Passar a noite acordado elevou a sensibilidade para o calor de todos na manhã seguinte entre 15% a 30% na escala de dor. O resultado não foi inesperado: pesquisas anteriores produziram achados similares para uma variedade de sensações dolorosas.
Mas os exames de imagem do cérebro adicionaram uma nova dimensão: em cada um dos participantes, a atividade disparou nas regiões de percepção da dor, e desabou nas regiões apontadas como auxiliares em administrar ou reduzir a dor. Os maiores picos foram registrados no córtex somatossensorial, uma faixa de tecido nervoso que se estende pelo topo do cérebro como a alça de um fone de cabeça.
Esta é a localização do chamado homunculus, o “pequeno homem” distorcido que é um mapa neural do corpo, que parece ser o lugar onde a percepção de dor se transforma em um “ai” consciente.

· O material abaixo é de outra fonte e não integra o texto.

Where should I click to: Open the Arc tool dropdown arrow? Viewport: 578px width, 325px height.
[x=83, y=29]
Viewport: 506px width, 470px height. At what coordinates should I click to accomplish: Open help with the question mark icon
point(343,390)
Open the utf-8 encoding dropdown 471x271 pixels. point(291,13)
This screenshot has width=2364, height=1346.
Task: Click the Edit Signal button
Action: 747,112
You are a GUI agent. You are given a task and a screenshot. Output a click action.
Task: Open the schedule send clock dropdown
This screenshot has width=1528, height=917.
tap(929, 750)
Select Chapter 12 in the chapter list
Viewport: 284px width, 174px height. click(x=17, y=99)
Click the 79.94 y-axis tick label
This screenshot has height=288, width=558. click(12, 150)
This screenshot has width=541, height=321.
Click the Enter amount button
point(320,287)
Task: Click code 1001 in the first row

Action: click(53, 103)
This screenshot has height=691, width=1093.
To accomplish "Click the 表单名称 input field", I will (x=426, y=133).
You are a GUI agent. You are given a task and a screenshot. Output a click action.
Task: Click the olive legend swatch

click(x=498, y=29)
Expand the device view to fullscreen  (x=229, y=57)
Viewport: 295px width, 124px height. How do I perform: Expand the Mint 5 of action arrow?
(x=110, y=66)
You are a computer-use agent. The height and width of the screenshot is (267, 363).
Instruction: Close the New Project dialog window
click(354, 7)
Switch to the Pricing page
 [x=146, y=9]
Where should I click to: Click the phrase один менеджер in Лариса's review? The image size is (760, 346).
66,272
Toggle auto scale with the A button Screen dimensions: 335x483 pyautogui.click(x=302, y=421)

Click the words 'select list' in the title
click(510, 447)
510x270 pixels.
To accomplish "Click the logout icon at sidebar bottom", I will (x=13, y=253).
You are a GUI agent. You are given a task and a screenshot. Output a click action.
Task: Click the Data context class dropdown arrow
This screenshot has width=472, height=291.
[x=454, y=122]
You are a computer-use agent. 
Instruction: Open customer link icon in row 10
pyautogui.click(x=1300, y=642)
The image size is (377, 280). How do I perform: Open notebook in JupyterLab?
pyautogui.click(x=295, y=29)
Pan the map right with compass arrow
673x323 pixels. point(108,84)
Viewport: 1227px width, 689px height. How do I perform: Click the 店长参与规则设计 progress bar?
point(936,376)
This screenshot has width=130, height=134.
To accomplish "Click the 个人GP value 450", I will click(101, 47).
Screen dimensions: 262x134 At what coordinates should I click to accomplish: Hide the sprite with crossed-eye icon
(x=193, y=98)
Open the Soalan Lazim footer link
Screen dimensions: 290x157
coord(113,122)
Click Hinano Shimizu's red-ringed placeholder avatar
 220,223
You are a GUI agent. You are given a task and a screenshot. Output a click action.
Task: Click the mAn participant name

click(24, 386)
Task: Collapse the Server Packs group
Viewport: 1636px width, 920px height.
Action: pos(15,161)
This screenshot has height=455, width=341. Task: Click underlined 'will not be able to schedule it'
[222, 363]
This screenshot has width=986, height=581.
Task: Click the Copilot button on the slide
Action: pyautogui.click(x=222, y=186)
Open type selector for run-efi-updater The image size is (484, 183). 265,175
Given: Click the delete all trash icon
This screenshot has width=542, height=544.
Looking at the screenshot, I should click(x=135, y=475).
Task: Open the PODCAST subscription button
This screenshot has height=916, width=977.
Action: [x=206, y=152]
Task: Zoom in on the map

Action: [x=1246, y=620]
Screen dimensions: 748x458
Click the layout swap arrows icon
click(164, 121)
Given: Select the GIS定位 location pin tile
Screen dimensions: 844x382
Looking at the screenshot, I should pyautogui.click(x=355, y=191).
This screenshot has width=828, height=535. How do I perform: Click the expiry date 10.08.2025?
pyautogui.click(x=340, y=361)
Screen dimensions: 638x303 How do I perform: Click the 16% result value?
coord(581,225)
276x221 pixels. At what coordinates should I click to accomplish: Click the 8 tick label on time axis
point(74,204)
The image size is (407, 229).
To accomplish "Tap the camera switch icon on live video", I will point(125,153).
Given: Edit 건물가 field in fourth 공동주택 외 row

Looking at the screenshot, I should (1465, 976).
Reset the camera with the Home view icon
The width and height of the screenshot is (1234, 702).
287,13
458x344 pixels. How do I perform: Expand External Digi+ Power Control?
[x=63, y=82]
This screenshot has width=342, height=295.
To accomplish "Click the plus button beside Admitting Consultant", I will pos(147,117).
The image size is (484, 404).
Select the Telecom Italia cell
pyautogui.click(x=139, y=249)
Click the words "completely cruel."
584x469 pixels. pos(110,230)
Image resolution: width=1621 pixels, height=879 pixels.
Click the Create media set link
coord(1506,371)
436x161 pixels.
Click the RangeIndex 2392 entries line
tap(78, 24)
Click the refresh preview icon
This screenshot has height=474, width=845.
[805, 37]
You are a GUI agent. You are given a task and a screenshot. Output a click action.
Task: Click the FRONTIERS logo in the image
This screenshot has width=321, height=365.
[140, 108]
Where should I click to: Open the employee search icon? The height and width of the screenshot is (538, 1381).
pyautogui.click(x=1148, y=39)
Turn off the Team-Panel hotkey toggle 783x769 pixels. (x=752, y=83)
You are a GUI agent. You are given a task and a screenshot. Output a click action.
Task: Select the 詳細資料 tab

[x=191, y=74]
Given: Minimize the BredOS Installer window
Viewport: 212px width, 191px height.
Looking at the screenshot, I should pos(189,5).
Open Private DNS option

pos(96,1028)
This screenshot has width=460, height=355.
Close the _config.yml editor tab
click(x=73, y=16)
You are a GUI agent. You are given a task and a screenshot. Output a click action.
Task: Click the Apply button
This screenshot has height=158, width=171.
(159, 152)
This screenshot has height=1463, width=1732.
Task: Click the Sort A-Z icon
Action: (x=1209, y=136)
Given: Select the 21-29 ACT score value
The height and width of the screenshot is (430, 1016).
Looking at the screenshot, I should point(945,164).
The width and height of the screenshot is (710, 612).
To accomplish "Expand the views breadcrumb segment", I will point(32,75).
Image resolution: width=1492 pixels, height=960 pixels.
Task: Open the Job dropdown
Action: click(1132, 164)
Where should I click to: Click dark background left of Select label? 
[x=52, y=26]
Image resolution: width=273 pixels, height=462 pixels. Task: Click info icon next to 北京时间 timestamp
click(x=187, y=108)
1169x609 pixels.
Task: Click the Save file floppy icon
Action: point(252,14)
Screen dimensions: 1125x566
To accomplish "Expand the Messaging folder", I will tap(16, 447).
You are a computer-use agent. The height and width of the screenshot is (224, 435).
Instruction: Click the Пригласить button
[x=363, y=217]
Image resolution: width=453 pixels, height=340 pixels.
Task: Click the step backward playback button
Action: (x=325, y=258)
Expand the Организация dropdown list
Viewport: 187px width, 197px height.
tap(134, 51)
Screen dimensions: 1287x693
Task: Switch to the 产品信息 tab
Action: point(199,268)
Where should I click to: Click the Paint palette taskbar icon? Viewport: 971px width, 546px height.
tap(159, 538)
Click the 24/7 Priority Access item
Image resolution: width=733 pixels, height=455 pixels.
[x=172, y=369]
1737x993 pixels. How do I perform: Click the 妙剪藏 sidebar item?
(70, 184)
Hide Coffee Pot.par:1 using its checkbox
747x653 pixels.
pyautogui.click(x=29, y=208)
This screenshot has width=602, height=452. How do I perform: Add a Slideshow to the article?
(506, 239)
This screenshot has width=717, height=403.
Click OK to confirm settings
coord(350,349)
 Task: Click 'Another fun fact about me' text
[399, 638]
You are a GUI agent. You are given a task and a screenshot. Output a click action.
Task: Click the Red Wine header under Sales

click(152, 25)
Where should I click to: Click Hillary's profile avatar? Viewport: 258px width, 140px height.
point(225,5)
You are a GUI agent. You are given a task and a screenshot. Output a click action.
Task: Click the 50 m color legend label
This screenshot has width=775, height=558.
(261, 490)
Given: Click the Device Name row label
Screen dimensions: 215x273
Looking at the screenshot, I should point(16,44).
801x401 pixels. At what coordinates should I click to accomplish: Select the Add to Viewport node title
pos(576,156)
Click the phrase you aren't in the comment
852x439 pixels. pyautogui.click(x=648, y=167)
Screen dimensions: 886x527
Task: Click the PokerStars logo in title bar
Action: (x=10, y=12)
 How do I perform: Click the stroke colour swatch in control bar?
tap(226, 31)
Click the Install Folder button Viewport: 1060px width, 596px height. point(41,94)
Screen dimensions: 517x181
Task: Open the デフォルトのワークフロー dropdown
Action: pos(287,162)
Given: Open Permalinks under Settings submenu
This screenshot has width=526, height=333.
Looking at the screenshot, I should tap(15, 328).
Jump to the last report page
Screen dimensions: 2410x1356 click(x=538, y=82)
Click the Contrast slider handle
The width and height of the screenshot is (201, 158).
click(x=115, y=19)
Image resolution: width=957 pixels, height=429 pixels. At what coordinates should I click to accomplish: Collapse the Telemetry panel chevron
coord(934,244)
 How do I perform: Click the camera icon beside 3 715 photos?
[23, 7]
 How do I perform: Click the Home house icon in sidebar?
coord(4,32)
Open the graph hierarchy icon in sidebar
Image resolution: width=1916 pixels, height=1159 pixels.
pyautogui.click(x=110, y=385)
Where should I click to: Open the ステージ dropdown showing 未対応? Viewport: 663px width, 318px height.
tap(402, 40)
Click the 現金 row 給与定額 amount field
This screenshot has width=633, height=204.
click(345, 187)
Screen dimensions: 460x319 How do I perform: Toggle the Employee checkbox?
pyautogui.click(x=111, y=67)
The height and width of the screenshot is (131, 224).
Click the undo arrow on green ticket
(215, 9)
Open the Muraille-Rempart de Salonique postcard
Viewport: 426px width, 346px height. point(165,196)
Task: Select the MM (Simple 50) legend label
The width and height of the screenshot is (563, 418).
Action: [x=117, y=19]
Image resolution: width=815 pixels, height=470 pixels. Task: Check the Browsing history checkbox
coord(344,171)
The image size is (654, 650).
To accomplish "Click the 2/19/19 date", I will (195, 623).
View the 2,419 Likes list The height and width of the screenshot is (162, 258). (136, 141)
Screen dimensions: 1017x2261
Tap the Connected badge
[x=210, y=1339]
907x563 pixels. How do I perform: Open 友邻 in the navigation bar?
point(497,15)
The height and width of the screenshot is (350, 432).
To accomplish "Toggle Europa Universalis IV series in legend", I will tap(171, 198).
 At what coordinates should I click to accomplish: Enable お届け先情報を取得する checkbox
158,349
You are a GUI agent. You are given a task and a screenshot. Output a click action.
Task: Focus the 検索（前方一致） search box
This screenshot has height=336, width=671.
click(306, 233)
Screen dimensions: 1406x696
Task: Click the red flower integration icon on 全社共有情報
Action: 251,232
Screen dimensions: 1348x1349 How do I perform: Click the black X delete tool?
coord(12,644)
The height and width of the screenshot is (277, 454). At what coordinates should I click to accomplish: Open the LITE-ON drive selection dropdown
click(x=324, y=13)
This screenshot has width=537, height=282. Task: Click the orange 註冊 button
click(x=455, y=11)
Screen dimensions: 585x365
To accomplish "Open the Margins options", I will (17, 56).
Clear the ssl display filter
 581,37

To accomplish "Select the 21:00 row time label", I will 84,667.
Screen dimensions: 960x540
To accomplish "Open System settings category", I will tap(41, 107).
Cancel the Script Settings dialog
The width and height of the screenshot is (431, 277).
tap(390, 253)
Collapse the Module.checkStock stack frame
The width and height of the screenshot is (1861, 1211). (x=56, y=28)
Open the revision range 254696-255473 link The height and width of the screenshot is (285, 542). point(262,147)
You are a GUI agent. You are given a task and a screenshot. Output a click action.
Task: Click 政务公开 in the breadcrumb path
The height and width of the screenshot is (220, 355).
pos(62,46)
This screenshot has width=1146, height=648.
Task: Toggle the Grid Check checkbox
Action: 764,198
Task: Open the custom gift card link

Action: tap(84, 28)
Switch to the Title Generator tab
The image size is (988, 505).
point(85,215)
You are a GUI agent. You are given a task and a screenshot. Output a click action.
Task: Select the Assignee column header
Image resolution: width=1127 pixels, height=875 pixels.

Já as maiores baixas na atividade aconteceram em regiões mais profundas do cérebro como o tálamo e o núcleo acumbente.
– Então temos duas coisas acontecendo ao mesmo tempo aqui – disse Walker, diretor do Centro para Ciência do Sono Humano na Universidade da Califórnia em Berkeley.
– Há uma sensação de dor aumentada, e a perda da reação analgésica natural. O fato de ambas ocorrerem foi surpreendente.
A privação de sono deliberada é rara no mundo natural – passarinhos e esquilos não tendem a ficar acordados até tarde assistindo televisão -, então nenhum sistema de emergência evoluiu para ajudar a restaurar a capacidade do cérebro de administrar a dor, destaca Walker.
Em um experimento em separado, os pesquisadores recrutaram pela internet 60 adultos que relatavam sentir dores diariamente. Os participantes avaliaram a qualidade de seu sono e a intensidade da dor durante dois dias, dando notas para a dormida na noite prévia pela manhã e os níveis de dores à noite.
Em cada um dos indivíduos, a má qualidade do sono indicava maiores notas na escala de dor diária. O estudo mostrou, porém, que a duração do sono não foi um fator crítico. O que importavam eram as alterações no sono profundo, o período sem sonhos de uma boa noite de sono.
As implicações do novo estudo são amplas, talvez a princípio para o ambiente hospitalar, onde os níveis de barulho são altos e as interrupções no sono frequentes. Fornecer tampões de ouvidos e máscaras, como as companhias aéreas fazem, pode ser uma maneira barata de acelerar as recuperações e encurtar as internações, sugerem os autores.